Week 3 CST 363: OLTP vs. OLAP

During our third week, we have been finishing up Part 1 of our first project, which has us designing a database with data capture or OLTP (online transaction processing) in mind. This initial design of our database relies primarily on what we have learned last week about normalizing databases to reduce data redundancy. By contrast, this week’s readings have focused on OLAP (online analysis processing), which serves a different purpose than OLTP. My understanding of these differences are outlined in the table below:

OLTP OLAP
Purpose is operational record keeping Purpose is analytical decision making / evaluation of performance (answer how/what/why questions)
Optimized to process transactions quickly — usually processes one transaction at a time Must handle up to hundreds of thousands of transactions at a time
Updated to maintain the current state (no historical records are kept) Historical records are important to provide context for the evaluation of performance over time

OLTP and OLAP differ fundamentally because the goals of the end user are different. While OLTP typically use relational databases that are normalized (typically in the third normal form) to reduce data redundancy and to be able to process single transactions quickly, OLAP makes use of dimensional modeling to deliver data that is understandable and appealing to the end user.

Kimball and Ross (2013) use a restaurant metaphor to describe one form of OLAP architecture — Kimball’s Data Warehouse/ Business Intelligence (DW/BI) architecture .

Figure 2 in Ross (2004)

In the restaurant metaphor, the kitchen is the staging area of the DW/BI. Just as kitchen staff must ensure that the ingredients they procure are high quality and are prepared in a manner that suits the diner’s palate, we who design the data staging area are concerned with cleaning the data (e.g. by fixing misspellings or formatting inconsistencies) that we extract from multiple sources.

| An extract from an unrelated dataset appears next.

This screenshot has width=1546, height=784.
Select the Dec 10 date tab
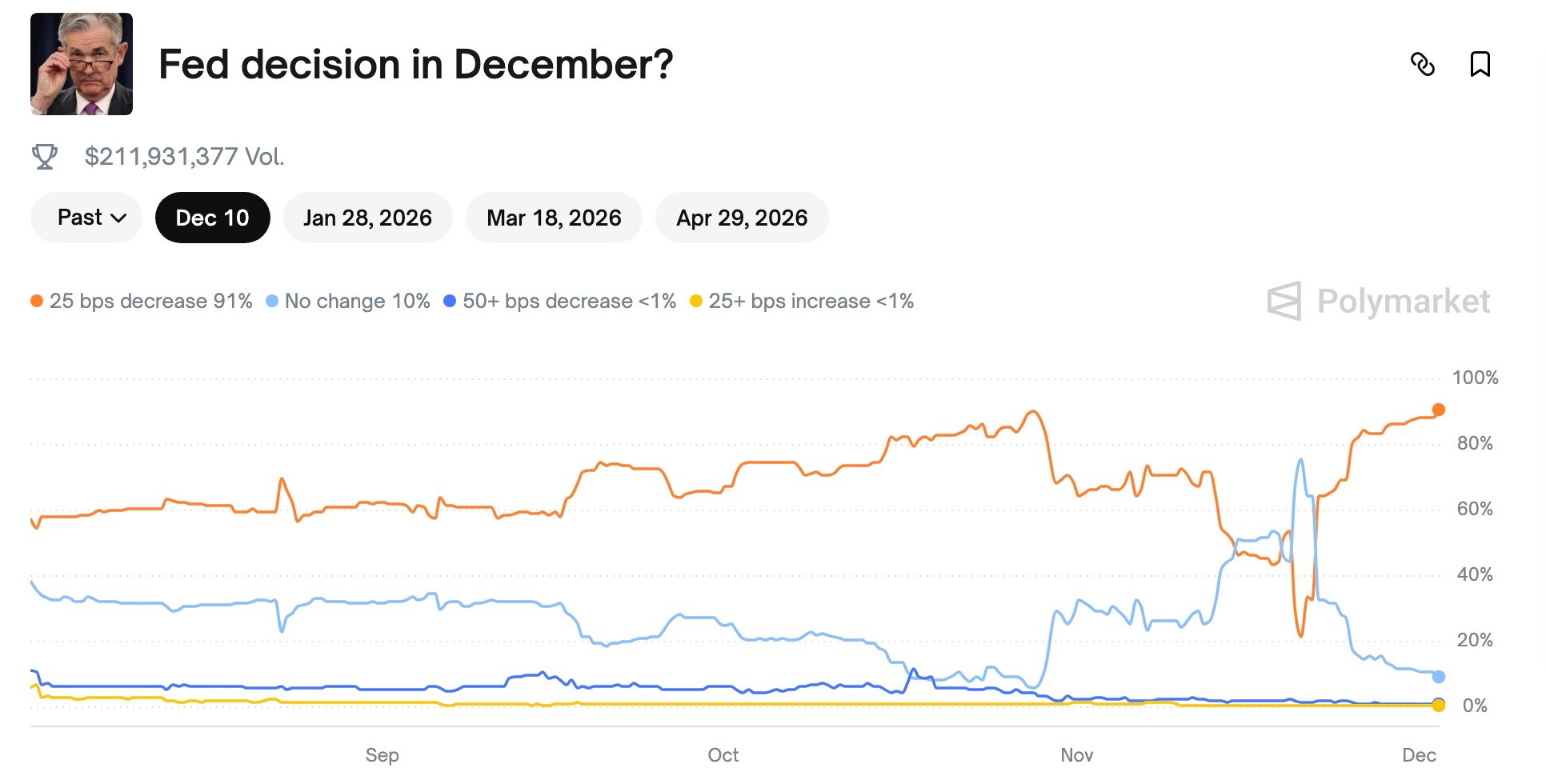click(x=212, y=218)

This process is called the ETL (Extract, Transformation, and Load) System.

Just as we would not expect diners to wander into the back kitchen, we would not expect users to have access to the staging area / ETL. Diners belong in the dining room, where they are presented with prepared food. A DW/BI user’s domain is in the presentation area, where they should be presented with data in a meaningful and easy-to-understand format.


References

Kimball, R. and Ross, M. (2013). The Data Warehouse Toolkit: The Definitive Guide to Dimensional Modeling (3rd Ed.). Indianapolis, IN: John Wiley and Sons.

Ross, M. (2004). Differences of Opinion. Kimball Group. https://www.kimballgroup.com/2004/03/differences-of-opinion/

Week 2 CST 363

This week we learned about grouping results (summaries) and subqueries before moving on to database design.

Summaries

When creating summary queries, you use one or more aggregate functions: AVG, SUM, MMIN, MAX, COUNT (or COUNT (*) ). Any SELECT clause having an aggregate function CANNOT have a non-aggregate column UNLESS it is used to GROUP results in a GROUP BY clause. As an example, you can display a SUM OF INVOICES (aggregate column) GROUPED BY vendor name (non-aggregate column).

Syntax is very important when crafting summary queries. The GROUP BY clause needs to occur before the search condition in the HAVING clause and the order by list in the ORDER BY clause to produce the intended results of a summary query.

Subqueries

Most JOINs can be restated as a subquery and vice versa.

Subqueries can be coded in an outer SELECT statement in a:

  • WHERE clause as a search condition
  • HAVING clause as a search condition
  • FROM clause as a table specification
  • SELECT clause as a column specification

Subqueries can return a:

  • single value (generally used in WHERE and HAVING)
  • list of values, i.e. one column (generally used the IN of a WHERE / HAVING clause or in a SELECT clause
  • table of values, i.e. multiple columns (generally used in FROM)

JOINs versus Subqueries

JOINSSUBQUERIES
SELECT clause of JOIN can include columns from both tables.Can pass an aggregate value to main query
more intuitive when existing relationships between tables (primary and foreign keys)more intuitive when forming an ad hoc relationship between tables
long/complex queries sometimes easier to code/read
  • both used for queries that interact with 2+ tables
  • usually they translate back and forth

Database Design

An important aspect of database design is normalization–separating data in a data structures to separate and related tables to reduce data redundancy. However, in the real world, databases are not completely normalized. Out of the seven normal forms outlined by the Murach text, only the first, second, and third normal forms are generally used in the real world.

Below is the first draft of my team’s database design for a system that will be able to give users the ability to search for a teacher’s schedule (the classes they teach, where they teach them, and when they teach them).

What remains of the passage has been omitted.